So I’m considering a simple linear regression model with p = 1 predictors y = \beta x + \epsilon where \epsilon \sim N(0,\sigma^2). I want to use a generalised beta distribution of the second kind(GB2) as a prior for \beta and an inverse gamma distribution for \sigma^2, and then sample from the posterior distribution. Would this be doable using Stan? I noticed GB2 is not a built in.
Please keep in mind I am completely new to using Stan.
This certainly can be done.
A straightforward way to do this would be to define the log of the GB2 pdf in the functions block, then put a sampling statement in the model block for \beta, for example
\beta ~ GB2.lpdf(parm1, parm2, parm3, parm4);
To see how to construct the lpdf function, see the “User Defined Functions” section of the User Guide.
You could also use a “target” statement in the model block. But regardless do pay attention to whether you will be needing the normalizing additive constants from the sampling function. For newer Stan versions, there are different function extensions (like “lpdf”) for including it or not.
Just an aside: I have entertained using the GB2 distribution for scale parameters many times, but never main/mean parameters. I encourage you to have a good think-through about using this distribution for the mean parameters.
Thank you for the advice.
I’m having some trouble implementing the GB2.lpdf function. I’ve looked at the user defined function section on the Stan website, although the syntax is taking some getting used to. It seems like the beta function is a defined function in Stan according to this 30.1 Beta | Stan Functions Reference but typing B(p,q) in the code gives an error saying that the function B(p,q) is not recognised. This is the code I have thus far. Note that the first shape parameter “a” is always 2 in my case, which Is what I have used here.
"functions{
real GB2.lpdf(real y, real b,real p,real q) {
real ret;
ret = 2*y^(2*p-1)/(1 + (y/b)^2)^(p+q);
ret = ret/B(p,q);
ret = log(ret);
if (y < 0) {
return 0;
}
else {
return ret;
}
}
}
data {
int<lower=1> n; // Number of data
vector[n] x; // nx1 vector of x_i
vector[n] y; // n-dimensional response vector
}
parameters {
real beta; // regression coefficient
real<lower=0> sigma; // dispersion parameter
}
transformed parameters {
vector[n] theta ;
theta = x * beta;
real<lower=0> k;
k = n/(x%*%x)
}
model {
sigma ~ inv_gamma(0.001,0.001);
beta ~ GB2.lpdf(k,1,0.5)
y ~ normal(theta, sigma);
}"You want beta() rather than B(). See 3.13 Combinatorial functions.
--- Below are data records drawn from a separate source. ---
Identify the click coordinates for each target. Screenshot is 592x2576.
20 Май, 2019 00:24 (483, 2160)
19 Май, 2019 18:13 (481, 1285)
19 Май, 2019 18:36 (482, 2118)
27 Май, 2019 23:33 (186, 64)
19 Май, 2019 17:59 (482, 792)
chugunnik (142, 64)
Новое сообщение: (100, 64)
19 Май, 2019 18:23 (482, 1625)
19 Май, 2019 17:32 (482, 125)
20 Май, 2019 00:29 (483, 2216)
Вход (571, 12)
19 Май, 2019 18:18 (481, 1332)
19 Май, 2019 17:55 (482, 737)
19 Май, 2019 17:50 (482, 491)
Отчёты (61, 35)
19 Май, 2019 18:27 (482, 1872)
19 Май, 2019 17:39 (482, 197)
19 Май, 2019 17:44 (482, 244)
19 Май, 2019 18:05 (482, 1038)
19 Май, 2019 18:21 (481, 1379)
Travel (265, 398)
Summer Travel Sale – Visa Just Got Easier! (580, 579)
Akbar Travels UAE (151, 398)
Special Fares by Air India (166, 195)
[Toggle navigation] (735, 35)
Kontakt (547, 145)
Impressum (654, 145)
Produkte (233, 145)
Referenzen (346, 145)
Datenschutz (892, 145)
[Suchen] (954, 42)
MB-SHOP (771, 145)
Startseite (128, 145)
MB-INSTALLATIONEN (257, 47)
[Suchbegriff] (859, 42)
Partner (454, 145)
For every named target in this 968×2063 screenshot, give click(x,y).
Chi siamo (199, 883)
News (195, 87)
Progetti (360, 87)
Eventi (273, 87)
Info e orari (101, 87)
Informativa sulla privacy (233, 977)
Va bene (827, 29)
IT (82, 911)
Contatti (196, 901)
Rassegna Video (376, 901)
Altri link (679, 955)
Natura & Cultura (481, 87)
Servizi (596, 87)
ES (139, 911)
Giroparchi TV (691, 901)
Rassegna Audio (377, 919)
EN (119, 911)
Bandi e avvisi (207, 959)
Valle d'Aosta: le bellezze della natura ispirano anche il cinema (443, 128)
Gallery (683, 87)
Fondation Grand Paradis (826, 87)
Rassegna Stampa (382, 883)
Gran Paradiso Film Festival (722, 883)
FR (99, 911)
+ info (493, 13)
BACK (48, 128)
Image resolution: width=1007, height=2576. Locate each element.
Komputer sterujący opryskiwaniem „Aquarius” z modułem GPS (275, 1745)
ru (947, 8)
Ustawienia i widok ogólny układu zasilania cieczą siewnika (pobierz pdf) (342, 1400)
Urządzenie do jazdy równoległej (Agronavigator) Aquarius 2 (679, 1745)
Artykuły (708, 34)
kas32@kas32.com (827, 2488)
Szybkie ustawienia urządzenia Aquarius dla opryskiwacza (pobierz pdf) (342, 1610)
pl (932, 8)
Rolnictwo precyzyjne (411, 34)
As a side note, you should also use _lpdf rather than .lpdf. See 14.1 Suffix marks type of function.
functions{
real GB2_lpdf(real y, real b, real p, real q){...}
}
As stated by @JohnnyZoom4H , you can then use the function either as a sampling statement (using ~) or to increment target. I believe you would need to modify the function to take a vector for y to truly vectorize it and thereby take advantage of the sampling-style statement. But I could be mistaken.
model{
for(i in 1:n){
// Option 1: sampling statement
y[i] ~ GB2(k, 1, 0.5);
// Option 2: increment "target"
target += GB2_lpdf(y[i] | k, 1, 0.5);
}
}
And your model block as
Thank you, that seemed to resolve the issue.
I’m a bit confused regarding the sampling. I want the prior to be for beta, so should I not type something like
beta~GB2_lpdf(k,1,0.5)
instead of having y on the LHS?
Also, is there a way to simulate a sign inside the Stan code? I want my prior to be the negative of a GB2 with probability 0.5, and the positive of a GB2 with probability 0.5. I tried using the binomial_rng() function and simulate the sign from that, but it seems to not work that well for this particular issue.
My mistake. I should have said that your options are
beta~GB2(k,1,0.5);
or
target += GB2_lpdf(beta | k,1,0.5);
Thank you, that makes things clear.
Do have any tips in regards to making the sign of the prior negative 50\% of the time and positive the other 50\% of the time? Perhaps it’s possible to simulate a Bernoulli random variable which decides the sign of the prior?
Do you mean that you’d like to reflect the distribution across 0? If so, the simplest solution would be to take the absolute value of y in the distribution function and divide the density in half.
Stan does not allow discrete parameters, so what you are suggesting here does not sound possible. Instead, you have to marginalize over the discrete parameters. You can find plenty of information on this in the Stan documentation or the Discourse.